Page text>
** begin **
As DM, Griffin portrayed all NPCs during the campaign proper, with the exception of a flashback sequence in episodes 26 and 27. In these episodes the NPC Finneas Cawl is taken over by Clint, with Travis and Justin portraying new characters.

===Steeplechase===
The Steeplechase campaign is set in an eponymous vast and all encompassing amusement park. It is not formally broken up into arcs denoted in the episode titles as previous campaigns were, but is naturally divided by the heists the players are involved in. These are interspersed by formal downtime periods in which the characters can engage in their vices. Each heist takes place in a different layer, though they return to Ustaben for a second heist later in the campaign. The story is framed by an enigmatic character known variously as the Nano Father or Creaky Man.
** end **
Recorded information>
** begin **
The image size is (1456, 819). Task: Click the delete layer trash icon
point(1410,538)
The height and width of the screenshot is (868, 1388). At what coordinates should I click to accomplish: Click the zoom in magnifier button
** end **
Actions to take>
[1] Summarize the page text in two sentences.
[2] From the page text, retype the part that opens with the words containing "As DM, Griffin" and closes with "or Creaky Man.".

Exercise responses>
[1] Griffin, as DM, played every NPC in the campaign except during a flashback in episodes 26 and 27, when Clint took over Finneas Cawl and Travis and Justin played new characters. The Steeplechase campaign takes place in a vast amusement park of the same name and is divided by heists set in different layers, with downtime periods between them and a framing character called the Nano Father or Creaky Man.

[2]
As DM, Griffin portrayed all NPCs during the campaign proper, with the exception of a flashback sequence in episodes 26 and 27. In these episodes the NPC Finneas Cawl is taken over by Clint, with Travis and Justin portraying new characters.

===Steeplechase===
The Steeplechase campaign is set in an eponymous vast and all encompassing amusement park. It is not formally broken up into arcs denoted in the episode titles as previous campaigns were, but is naturally divided by the heists the players are involved in. These are interspersed by formal downtime periods in which the characters can engage in their vices. Each heist takes place in a different layer, though they return to Ustaben for a second heist later in the campaign. The story is framed by an enigmatic character known variously as the Nano Father or Creaky Man.